DATA EXTRACTS -
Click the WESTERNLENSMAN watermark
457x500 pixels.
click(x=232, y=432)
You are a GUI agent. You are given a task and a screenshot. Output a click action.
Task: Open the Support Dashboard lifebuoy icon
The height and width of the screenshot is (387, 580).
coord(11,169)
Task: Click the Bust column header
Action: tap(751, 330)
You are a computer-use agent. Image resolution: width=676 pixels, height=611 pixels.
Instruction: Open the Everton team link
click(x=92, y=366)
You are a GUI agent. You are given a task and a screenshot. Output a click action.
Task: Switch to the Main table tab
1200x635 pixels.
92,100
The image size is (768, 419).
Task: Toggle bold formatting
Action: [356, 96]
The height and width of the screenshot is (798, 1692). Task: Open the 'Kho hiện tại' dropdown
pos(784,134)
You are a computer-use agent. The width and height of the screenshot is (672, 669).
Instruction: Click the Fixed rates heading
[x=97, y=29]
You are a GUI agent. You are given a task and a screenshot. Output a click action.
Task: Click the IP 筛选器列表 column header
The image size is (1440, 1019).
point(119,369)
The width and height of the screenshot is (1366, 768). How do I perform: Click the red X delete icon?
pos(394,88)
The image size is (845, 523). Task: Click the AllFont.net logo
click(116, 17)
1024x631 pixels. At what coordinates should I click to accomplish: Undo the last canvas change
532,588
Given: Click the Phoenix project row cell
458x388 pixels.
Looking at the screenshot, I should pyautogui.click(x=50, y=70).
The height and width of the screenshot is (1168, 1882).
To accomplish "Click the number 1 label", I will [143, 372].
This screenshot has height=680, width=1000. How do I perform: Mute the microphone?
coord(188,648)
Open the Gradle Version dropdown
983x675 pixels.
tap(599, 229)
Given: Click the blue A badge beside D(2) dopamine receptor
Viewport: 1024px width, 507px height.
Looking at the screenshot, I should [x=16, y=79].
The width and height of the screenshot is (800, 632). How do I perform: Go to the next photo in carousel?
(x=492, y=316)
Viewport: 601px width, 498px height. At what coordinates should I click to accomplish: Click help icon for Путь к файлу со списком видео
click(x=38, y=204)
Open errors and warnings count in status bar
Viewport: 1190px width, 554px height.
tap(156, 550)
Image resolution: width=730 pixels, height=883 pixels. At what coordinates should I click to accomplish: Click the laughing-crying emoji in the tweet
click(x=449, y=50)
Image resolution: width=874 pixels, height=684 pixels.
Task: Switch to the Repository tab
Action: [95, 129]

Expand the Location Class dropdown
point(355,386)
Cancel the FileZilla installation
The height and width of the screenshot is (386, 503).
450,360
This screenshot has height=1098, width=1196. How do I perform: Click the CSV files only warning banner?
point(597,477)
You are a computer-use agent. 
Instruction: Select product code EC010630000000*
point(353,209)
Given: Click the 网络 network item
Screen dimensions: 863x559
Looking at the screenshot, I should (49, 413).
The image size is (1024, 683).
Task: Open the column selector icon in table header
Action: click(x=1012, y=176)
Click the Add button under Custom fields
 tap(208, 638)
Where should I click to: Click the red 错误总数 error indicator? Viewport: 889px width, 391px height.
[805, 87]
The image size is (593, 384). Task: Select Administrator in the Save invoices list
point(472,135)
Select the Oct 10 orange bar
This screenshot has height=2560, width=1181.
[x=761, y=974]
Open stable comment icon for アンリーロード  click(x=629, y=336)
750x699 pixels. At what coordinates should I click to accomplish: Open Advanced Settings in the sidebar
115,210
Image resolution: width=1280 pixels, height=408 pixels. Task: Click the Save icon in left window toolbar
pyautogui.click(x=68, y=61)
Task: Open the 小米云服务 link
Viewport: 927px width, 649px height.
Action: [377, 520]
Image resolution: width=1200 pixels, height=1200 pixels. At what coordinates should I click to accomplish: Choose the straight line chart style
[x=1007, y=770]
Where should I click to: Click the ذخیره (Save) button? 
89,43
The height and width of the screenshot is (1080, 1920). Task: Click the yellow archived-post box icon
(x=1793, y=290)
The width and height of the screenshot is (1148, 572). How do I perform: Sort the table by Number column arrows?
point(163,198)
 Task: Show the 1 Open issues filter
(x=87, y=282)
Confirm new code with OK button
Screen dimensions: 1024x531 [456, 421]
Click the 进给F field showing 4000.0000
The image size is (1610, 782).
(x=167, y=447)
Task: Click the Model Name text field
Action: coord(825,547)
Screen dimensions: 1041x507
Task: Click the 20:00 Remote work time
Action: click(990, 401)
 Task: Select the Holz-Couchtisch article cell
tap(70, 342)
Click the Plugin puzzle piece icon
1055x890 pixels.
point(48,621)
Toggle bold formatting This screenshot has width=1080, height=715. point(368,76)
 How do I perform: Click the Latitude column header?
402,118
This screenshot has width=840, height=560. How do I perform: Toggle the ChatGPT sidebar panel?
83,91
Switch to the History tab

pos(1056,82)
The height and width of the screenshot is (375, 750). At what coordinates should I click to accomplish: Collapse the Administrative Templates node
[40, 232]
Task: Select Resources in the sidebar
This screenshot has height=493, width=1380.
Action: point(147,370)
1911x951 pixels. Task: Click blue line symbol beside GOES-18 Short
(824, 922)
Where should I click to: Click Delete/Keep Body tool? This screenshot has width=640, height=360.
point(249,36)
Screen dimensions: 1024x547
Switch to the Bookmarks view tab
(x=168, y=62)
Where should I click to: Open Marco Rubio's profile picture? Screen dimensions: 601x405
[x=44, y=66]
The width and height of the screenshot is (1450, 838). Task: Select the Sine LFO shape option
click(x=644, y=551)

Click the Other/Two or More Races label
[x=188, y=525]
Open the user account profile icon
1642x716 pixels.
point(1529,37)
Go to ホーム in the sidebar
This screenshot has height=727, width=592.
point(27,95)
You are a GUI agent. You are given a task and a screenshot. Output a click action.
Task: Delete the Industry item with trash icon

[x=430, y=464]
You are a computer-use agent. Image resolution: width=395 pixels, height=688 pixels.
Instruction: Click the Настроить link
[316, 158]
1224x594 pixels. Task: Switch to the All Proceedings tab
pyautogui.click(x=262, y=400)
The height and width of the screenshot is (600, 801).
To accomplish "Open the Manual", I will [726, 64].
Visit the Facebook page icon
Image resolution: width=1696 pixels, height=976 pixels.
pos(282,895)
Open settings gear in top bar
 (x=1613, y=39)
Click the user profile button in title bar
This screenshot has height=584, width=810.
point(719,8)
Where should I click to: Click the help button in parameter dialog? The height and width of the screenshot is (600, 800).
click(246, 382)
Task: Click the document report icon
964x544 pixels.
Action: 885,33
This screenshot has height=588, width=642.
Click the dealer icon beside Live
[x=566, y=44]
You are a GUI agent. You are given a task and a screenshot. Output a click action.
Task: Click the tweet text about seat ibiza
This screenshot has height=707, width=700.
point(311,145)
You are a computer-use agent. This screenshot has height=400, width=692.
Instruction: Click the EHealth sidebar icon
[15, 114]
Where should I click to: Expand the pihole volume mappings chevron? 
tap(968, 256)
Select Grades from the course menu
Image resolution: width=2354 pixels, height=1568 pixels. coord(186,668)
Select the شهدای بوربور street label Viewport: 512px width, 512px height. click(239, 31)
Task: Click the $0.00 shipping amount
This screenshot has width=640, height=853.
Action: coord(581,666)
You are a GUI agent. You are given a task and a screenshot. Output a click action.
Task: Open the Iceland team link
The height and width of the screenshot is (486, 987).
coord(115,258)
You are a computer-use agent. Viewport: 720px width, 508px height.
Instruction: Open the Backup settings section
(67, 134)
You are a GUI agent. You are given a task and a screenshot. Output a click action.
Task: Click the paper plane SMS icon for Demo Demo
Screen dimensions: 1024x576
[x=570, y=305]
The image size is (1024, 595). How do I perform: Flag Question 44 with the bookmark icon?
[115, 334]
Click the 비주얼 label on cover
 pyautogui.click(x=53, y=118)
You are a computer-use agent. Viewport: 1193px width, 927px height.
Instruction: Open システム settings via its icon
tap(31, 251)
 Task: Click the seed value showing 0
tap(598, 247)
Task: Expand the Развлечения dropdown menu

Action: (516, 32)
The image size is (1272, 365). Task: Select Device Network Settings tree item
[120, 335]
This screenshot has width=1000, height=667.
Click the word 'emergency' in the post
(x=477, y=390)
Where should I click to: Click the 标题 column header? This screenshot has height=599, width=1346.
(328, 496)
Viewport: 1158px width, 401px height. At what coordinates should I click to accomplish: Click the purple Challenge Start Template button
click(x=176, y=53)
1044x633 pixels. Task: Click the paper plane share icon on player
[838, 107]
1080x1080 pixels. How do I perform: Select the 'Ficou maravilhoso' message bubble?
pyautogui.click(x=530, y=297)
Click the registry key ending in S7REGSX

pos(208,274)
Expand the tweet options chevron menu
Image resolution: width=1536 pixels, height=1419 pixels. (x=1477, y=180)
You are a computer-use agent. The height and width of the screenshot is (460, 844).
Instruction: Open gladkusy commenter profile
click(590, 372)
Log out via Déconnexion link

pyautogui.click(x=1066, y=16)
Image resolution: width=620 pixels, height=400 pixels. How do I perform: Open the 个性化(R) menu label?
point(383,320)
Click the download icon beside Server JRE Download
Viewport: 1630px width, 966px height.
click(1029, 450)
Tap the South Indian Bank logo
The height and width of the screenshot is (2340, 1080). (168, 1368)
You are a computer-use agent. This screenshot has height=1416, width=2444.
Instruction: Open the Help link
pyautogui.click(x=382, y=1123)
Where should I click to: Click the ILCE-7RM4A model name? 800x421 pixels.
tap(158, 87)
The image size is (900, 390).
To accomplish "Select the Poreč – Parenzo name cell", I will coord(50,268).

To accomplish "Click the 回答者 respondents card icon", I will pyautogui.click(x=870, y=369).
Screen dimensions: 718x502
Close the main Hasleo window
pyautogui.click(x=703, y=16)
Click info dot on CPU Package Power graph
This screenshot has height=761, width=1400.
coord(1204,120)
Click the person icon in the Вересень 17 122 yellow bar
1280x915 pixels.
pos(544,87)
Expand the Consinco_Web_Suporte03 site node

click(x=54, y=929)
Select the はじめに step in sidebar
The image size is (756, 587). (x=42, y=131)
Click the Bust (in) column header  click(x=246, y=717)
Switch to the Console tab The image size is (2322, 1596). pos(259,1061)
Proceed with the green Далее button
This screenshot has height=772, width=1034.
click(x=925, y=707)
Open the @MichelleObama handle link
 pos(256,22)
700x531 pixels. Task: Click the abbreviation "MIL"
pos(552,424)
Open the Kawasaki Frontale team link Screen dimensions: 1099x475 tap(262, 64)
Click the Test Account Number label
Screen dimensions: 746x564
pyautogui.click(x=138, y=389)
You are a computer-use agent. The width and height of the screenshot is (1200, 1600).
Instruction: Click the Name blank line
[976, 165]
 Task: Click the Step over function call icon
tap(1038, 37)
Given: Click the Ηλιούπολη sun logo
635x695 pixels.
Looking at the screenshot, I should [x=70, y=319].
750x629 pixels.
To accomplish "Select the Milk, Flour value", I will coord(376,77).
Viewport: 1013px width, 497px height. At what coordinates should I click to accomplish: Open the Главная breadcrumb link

PROBLEM DETAILS - All lines from the first line of the listing above through the line containing "Task: Open the Support" are to be retyped exactly. Leave out any other line.

RESPONSE TO THIS EXERCISE -
Click the WESTERNLENSMAN watermark
457x500 pixels.
click(x=232, y=432)
You are a GUI agent. You are given a task and a screenshot. Output a click action.
Task: Open the Support Dashboard lifebuoy icon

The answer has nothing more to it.